Rev Esp Quimioter 2014:27(1):28-35

Antibiotic prescribing and changes in antimicrobial resistances in the health area of Segovia (Spain) during the period between 2007 and 2011                                


Introduction. We analyzed the antibiotic prescribing and resistances of respiratory and urinary pathogens more common in the Health Area of Segovia in the period 2007-2011. The aim of the study was to investigate variability, time trends of antibiotic prescribing and correlation with changes in the antimicrobial resistance patterns.
Material and methods. Retrospective cross-sectional study. Antibiotic consumption was expressed in defined daily doses (DDD) per 1000 inhabitants per day (DHD). The antimicrobial resistance was expressed in percentages. Trend analysis was performed testing Spearman and Pearson correlation coefficients.

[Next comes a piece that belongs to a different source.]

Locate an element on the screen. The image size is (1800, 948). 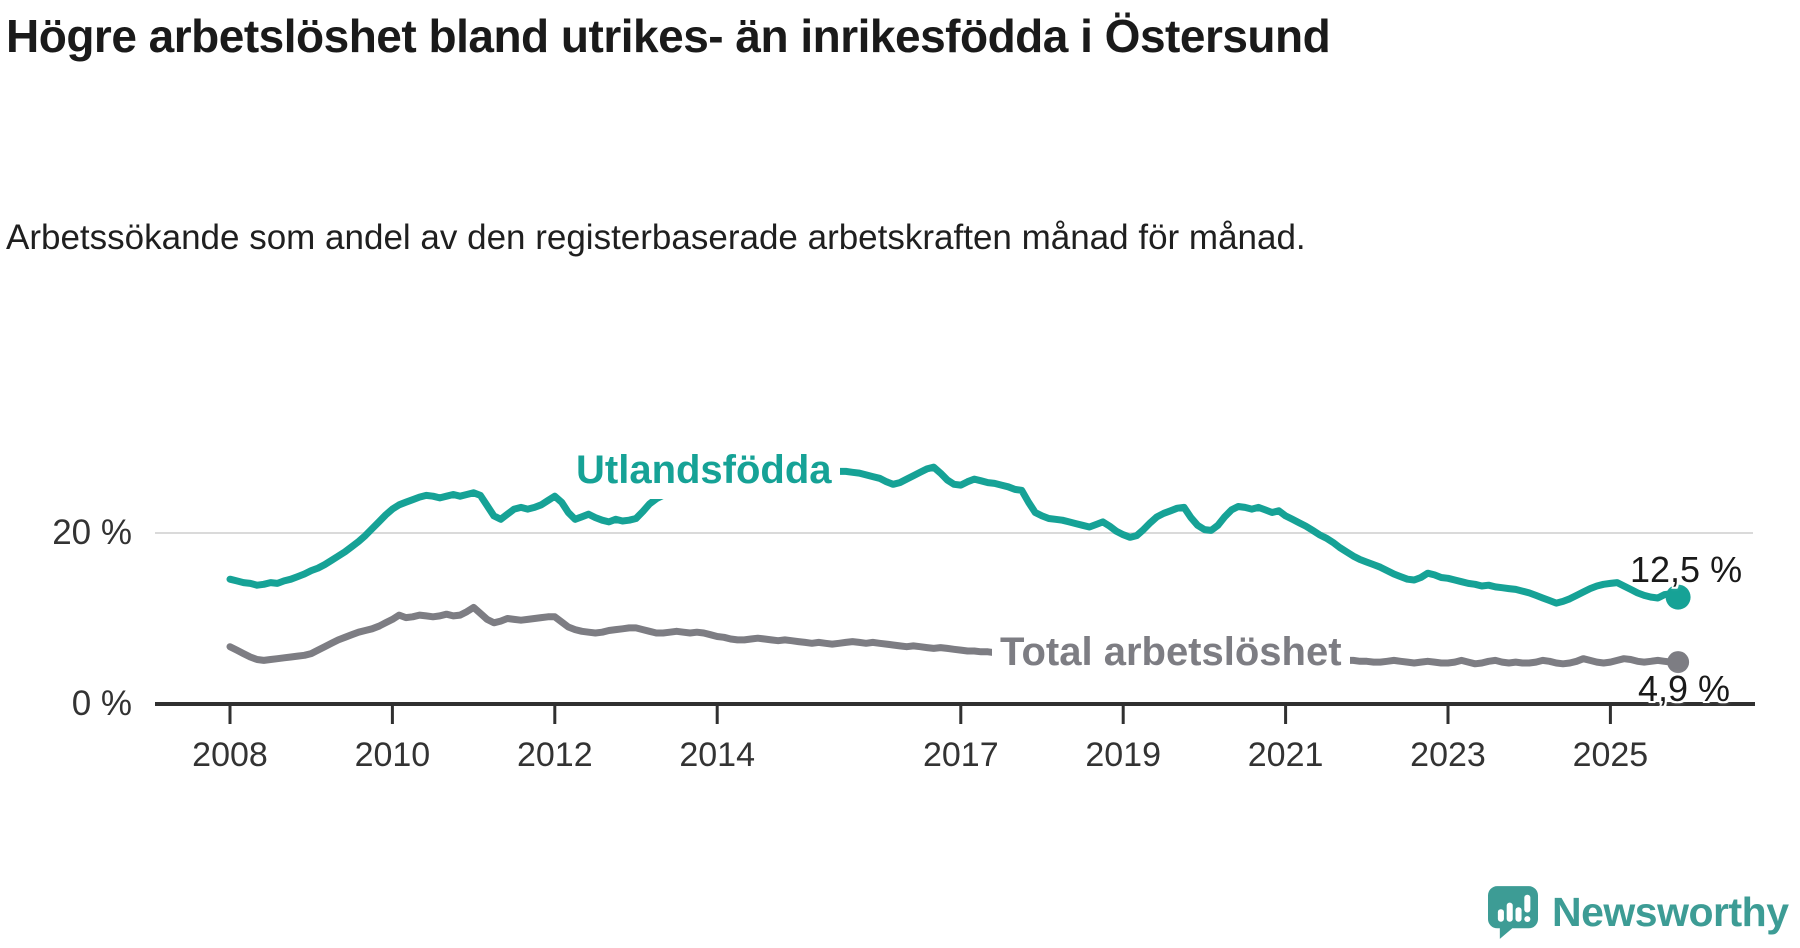
end-value-label-utlandsfodda: 12,5 % is located at coordinates (1686, 570).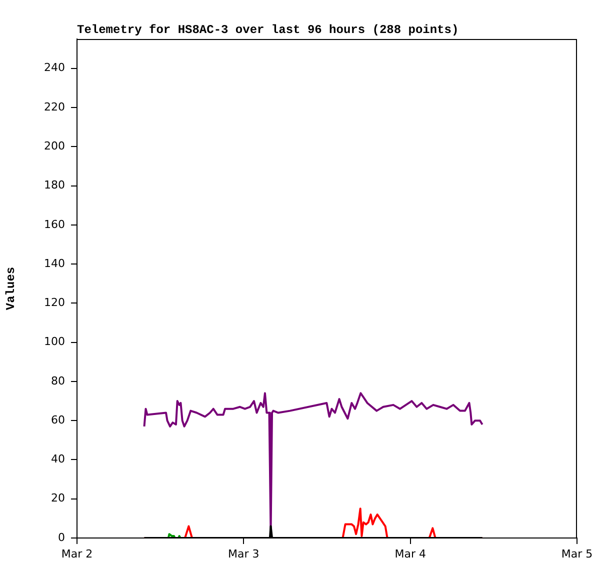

Results. The average antibiotic prescribing was 14.17 DHD, the coefficient and low ratio was 38.93% and 17.94. Penicillins was the most prescribed group (73%). Rural localization, lack of training MIR, distance to hospital and percentage of patients >65 years; showed significant association with increased antibiotic prescribing. Resistance of E. coli to cotrimoxazole and resistance of H. influenzae to amoxicillin decreased both by 8%. Resistance of S. pyogenes to erythromycin decreased by 5%. Resistances of S. pneumoniae to penicillin and E.coli to cephalosporins were both increased by 12%. Correlation between antibiotic prescription and resistances did not show singnificative results.
Conclusions. Prescribing of antibiotics decreased by 3.2% during the period. The use of broad-spectrum antibiotics was increased. Geographic wide variation in antibiotic prescribing was detected, also between physicians. There were not obtained conclusive data from the correlation between antibiotic prescribing and antimicrobial resistance.